▶ _What is expected_: Repeat nothing but the lines below running from the one containing "For every named" to the one containing "Assembly of press-fit". Keep both end lines.

[Data for this exercise]

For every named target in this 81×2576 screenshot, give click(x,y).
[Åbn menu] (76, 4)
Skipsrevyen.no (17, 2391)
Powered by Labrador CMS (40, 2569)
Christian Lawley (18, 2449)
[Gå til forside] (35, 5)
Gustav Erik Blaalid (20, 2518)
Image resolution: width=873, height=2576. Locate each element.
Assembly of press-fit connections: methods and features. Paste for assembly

[/Data for this exercise]
[Data for this exercise]

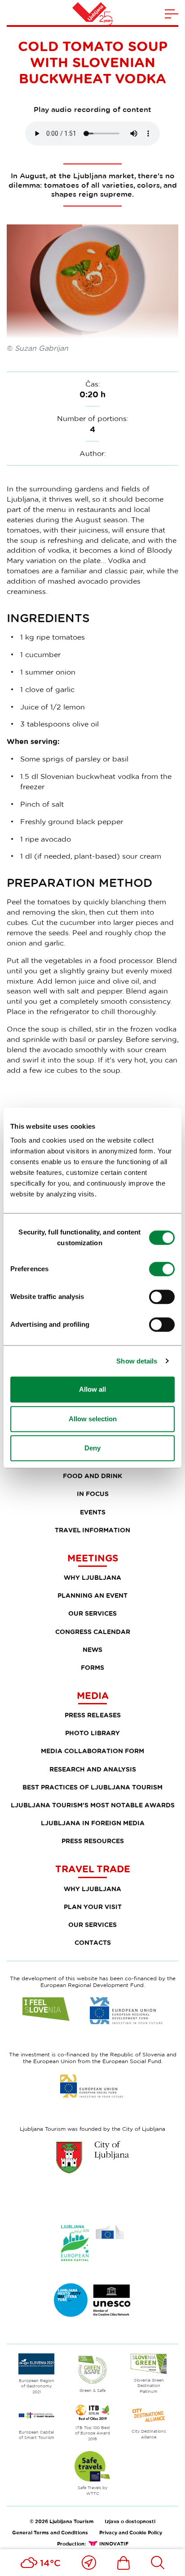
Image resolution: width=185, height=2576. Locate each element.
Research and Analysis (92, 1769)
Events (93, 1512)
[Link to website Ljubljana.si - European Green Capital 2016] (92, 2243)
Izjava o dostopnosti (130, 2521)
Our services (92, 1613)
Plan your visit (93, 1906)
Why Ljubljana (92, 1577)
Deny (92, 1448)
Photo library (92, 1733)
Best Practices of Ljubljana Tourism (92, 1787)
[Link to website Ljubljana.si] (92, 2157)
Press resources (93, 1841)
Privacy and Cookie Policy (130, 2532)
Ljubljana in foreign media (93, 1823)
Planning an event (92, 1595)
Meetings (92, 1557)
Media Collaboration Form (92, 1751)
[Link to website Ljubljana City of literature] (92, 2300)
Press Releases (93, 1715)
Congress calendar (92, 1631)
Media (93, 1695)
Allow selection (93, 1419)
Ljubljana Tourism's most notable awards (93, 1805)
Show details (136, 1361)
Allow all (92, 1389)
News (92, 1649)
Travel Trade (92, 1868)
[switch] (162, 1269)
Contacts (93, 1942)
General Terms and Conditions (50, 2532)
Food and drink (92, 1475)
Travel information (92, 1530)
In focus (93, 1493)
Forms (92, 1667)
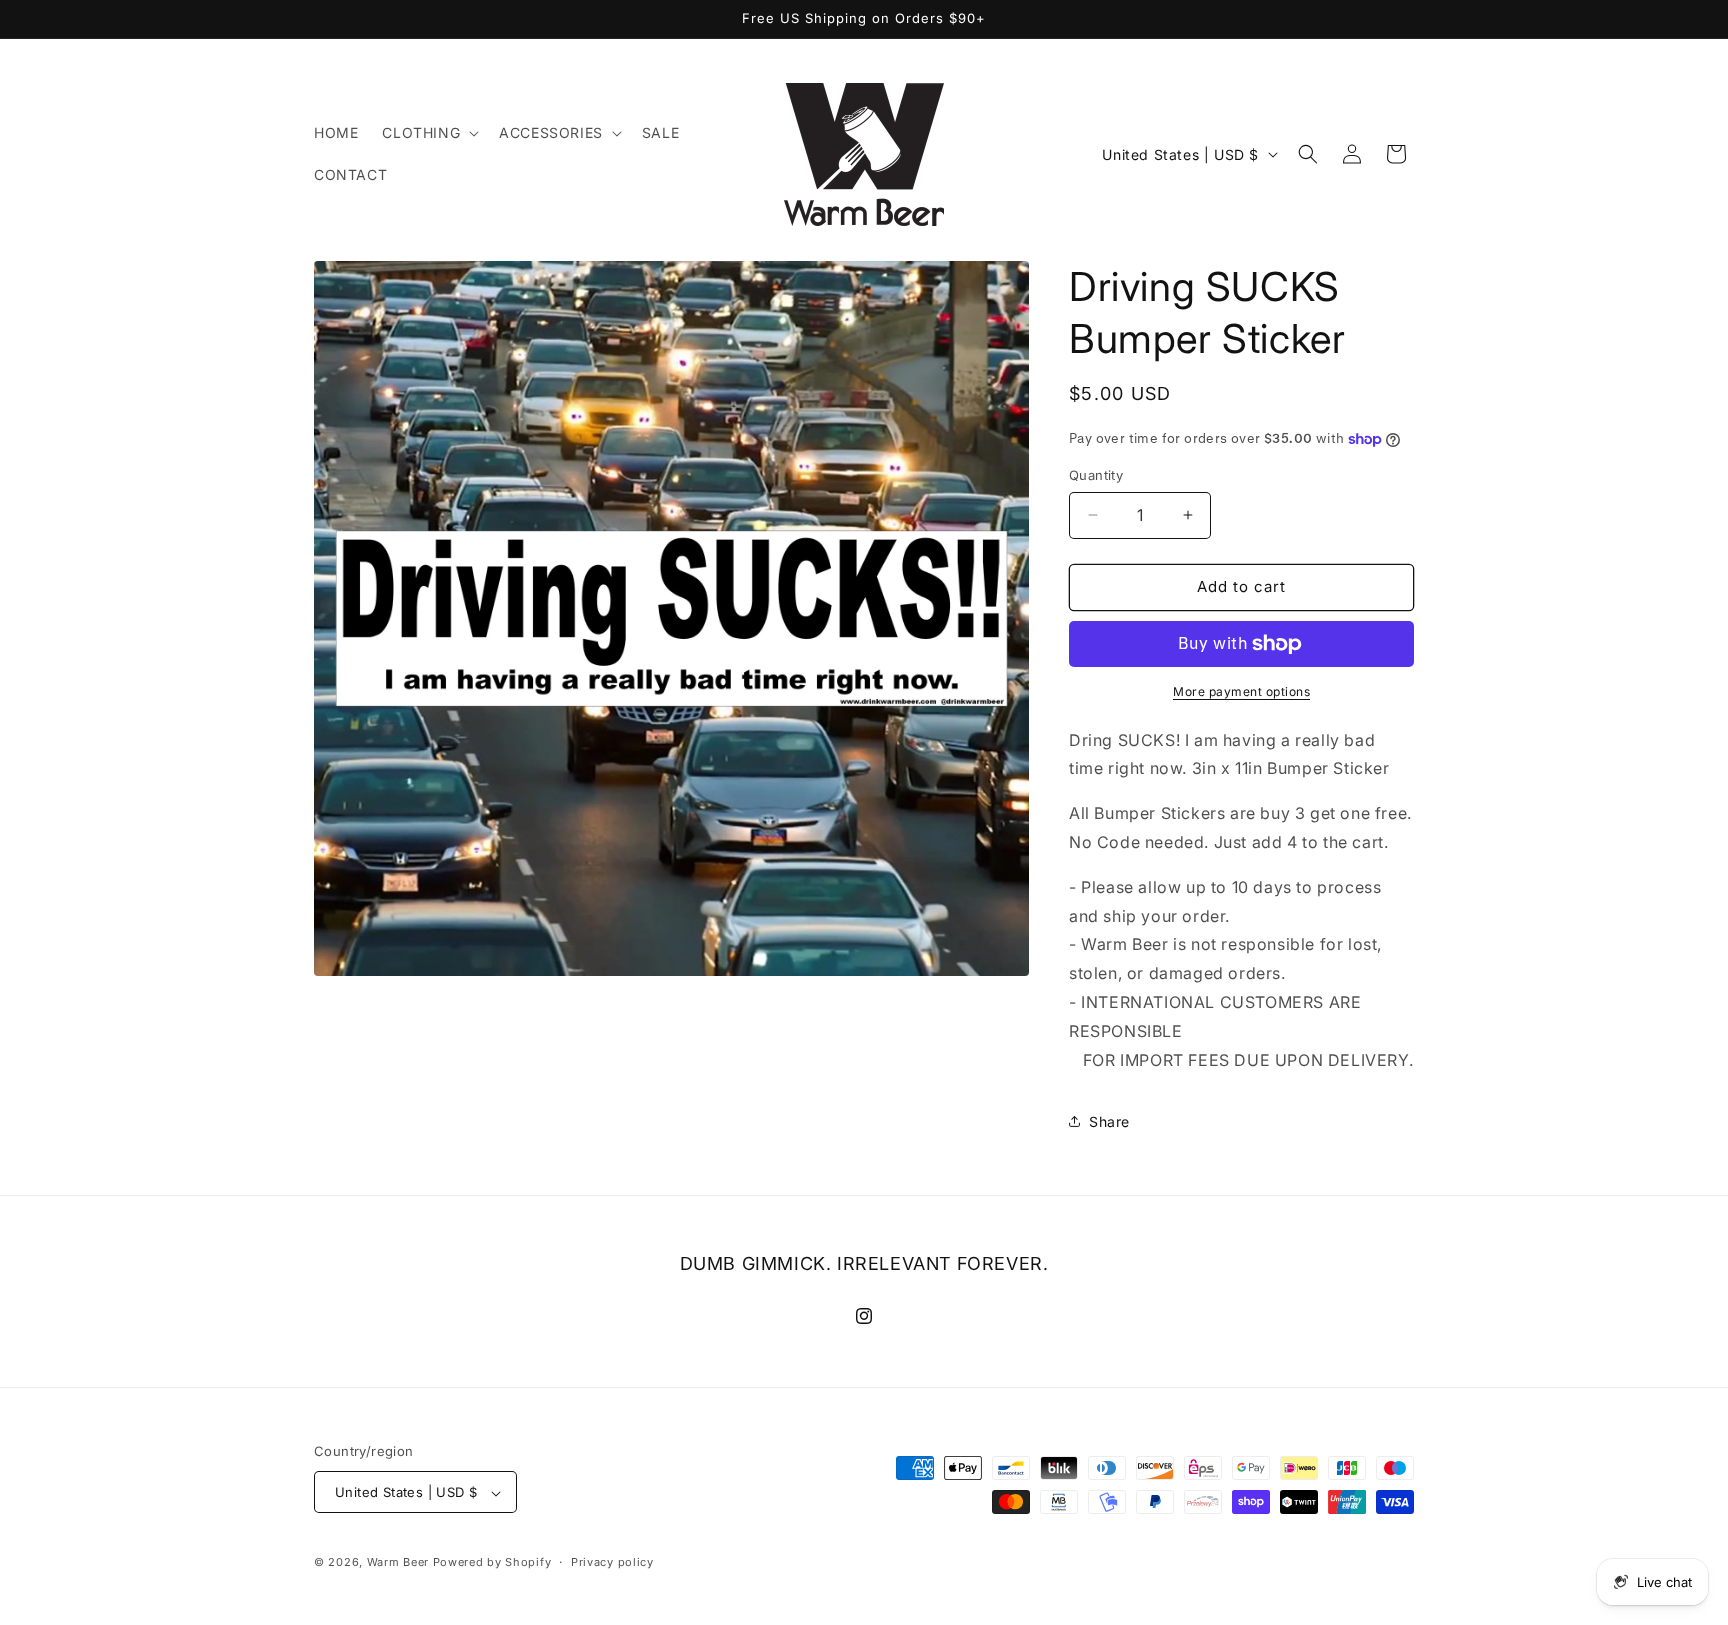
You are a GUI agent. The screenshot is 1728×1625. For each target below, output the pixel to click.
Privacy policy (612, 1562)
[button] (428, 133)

[/Data for this exercise]

▶ _Task solution_:
For every named target in this 81×2576 screenshot, give click(x,y).
[Åbn menu] (76, 4)
Skipsrevyen.no (17, 2391)
Powered by Labrador CMS (40, 2569)
Christian Lawley (18, 2449)
[Gå til forside] (35, 5)
Gustav Erik Blaalid (20, 2518)
Image resolution: width=873, height=2576. Locate each element.
Assembly of press-fit connections: methods and features. Paste for assembly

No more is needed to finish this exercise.